Convention? Trade show? No. Just my annual trip to New York.
Your industry may have its critical mass in Silicon Valley, Detroit, Nashville or Kathmandu. Mine, like so many others, is centered in midtown Manhattan, clustered between the chaos of Columbus Circle and the clutter of Times Square.
I live far, far away from New York City and communicate by the usual electronic means. But once a year or so, I start thinking I ought to go see those with whom I do business--and give them the chance to see me. The trip never fails to create new relationships and renew old ones. So I buy a ticket, grit my teeth and get on a plane.
Why grit my teeth? If you've ever done business in New York, you understand. The city requires a different mindset.
On this trip, I was shocked to see a $63 dinner entree and a $21 margarita.
I spent 30 minutes in a motionless taxi on West 35th Street, time that was utterly useless since my phone had long since lost its charge. But I also had access to several of the world's finest art museums and half a dozen music acts I'd go out of my way to catch if they ever came through my hometown.
I've been traveling to New York on business for two decades. Before that, I lived there. Yes, it's a difficult place--dirty, noisy, frantic, expensive, often rude. But it's also the creative and commercial center of the universe, so we need it more than it needs us (which, upon reflection, may be part of the problem). Long ago I learned a few truths that help limit my frustration.
New York is a foreign country.
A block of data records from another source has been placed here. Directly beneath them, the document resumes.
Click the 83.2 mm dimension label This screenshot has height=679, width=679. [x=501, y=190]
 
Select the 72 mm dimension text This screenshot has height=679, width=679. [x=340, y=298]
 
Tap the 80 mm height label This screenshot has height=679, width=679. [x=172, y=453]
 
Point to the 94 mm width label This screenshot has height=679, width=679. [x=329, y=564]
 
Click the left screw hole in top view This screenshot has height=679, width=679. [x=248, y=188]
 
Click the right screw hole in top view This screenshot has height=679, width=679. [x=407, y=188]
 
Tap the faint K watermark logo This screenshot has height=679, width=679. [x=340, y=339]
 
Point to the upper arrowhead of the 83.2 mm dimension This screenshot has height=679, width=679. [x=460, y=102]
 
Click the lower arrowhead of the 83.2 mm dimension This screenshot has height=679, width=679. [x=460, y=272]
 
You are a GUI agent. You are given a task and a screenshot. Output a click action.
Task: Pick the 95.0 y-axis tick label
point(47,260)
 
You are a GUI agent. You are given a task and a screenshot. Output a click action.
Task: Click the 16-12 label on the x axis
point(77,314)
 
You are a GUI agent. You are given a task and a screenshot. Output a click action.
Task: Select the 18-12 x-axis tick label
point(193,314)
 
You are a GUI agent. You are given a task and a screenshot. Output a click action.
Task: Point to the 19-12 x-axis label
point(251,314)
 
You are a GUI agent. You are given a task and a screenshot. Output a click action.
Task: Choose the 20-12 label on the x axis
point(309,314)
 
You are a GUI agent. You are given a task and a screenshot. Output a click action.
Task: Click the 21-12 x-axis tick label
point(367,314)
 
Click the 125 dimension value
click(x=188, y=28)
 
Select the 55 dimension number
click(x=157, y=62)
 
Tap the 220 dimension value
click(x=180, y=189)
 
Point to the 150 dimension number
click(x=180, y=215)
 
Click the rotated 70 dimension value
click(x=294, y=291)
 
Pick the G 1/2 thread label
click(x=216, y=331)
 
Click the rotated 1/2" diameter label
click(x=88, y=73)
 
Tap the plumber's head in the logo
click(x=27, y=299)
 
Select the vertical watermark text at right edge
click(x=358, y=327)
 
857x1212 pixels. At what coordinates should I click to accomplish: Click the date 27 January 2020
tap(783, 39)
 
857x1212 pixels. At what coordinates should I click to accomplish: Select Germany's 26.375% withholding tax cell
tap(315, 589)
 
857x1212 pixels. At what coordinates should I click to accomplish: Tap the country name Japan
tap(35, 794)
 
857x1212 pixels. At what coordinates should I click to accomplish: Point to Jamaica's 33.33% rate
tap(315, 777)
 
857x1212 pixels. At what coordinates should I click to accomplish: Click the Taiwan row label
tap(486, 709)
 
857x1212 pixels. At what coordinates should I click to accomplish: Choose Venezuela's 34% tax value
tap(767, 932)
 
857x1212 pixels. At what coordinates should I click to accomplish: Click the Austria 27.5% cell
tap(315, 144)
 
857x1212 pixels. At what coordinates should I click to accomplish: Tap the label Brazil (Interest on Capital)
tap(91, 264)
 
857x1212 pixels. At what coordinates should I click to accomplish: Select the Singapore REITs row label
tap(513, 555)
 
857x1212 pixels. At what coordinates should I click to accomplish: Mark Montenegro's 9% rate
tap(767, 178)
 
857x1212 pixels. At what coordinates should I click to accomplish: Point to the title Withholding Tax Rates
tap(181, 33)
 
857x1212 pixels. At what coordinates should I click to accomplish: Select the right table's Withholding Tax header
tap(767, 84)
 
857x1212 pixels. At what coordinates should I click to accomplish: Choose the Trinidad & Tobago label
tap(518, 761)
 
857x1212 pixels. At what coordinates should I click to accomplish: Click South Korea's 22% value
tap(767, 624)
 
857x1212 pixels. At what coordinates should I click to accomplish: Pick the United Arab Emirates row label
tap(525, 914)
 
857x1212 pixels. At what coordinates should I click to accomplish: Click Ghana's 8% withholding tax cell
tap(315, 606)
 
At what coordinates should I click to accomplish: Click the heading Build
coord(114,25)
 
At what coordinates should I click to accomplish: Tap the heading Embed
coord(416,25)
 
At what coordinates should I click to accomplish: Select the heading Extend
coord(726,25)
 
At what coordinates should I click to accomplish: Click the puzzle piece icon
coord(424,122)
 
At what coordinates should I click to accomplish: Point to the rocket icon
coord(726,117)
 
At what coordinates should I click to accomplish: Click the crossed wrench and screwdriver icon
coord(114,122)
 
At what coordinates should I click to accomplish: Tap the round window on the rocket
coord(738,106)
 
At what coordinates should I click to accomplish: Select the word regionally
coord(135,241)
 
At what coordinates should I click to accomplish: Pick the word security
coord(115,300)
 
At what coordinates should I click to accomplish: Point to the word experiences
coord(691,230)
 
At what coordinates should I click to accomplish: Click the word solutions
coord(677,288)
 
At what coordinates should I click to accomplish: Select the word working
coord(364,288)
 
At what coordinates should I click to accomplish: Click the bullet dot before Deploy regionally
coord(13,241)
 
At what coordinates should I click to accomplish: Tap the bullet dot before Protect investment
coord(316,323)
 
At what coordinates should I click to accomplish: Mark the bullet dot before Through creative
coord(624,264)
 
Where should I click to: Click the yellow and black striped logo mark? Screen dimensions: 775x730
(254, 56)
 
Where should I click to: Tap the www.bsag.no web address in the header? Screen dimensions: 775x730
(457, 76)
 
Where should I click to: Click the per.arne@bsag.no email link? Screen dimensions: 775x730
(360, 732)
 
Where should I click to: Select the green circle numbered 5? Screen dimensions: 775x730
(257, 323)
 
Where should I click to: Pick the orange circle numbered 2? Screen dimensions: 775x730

Not just in terms of cuisine or language. Its currency, the New York Dollar, has a vastly different value than the greenback we use everywhere else. You'd expect to pay more for goods and services in London or Tokyo, so do the same in New York. If you escape from a business dinner for two for less than $250, consider yourself lucky. Especially if you're in midtown. Which leads me to …
Geography matters. Like all great cities, New York isn't a single place; it's dozens of places crammed together. Brooklyn hipsters dress and speak differently than Wall Street bankers, and a Chinese meal downtown will bear little resemblance to one served on the Upper West Side. When deciding on lodging or setting up meetings, pick the area that suits your needs, keeping in mind that there's a neighborhood for everything.
Lower your expectations. That $300 hotel room just isn't going to be as big as the one you stayed in last month for half the price in Kansas City. That woman who clubs you with her shopping bag as she passes on the sidewalk isn't going to stop and apologize like someone in Houston might. And don't be shocked if you dash into a coffee shop in urgent need of a restroom and get turned away.
… but raise your expectations. Maybe you enjoy reading or watching a ballgame in your hotel room at night, or seeing a movie on the road. Save that for Rochester or Reno. Don't waste your New York hours doing anything but (a) being fabulously productive or (b) having the time of your life. See a show. Eat a magnificent dinner. Call on that customer who never answers your e-mails.
New York can seem like the worst place in the world--especially now, when it's chilly and gray and winter has gone on forever. But its possibilities are limitless. While you're there, get out and do something you couldn't do anywhere else. There's plenty of time to relax back home.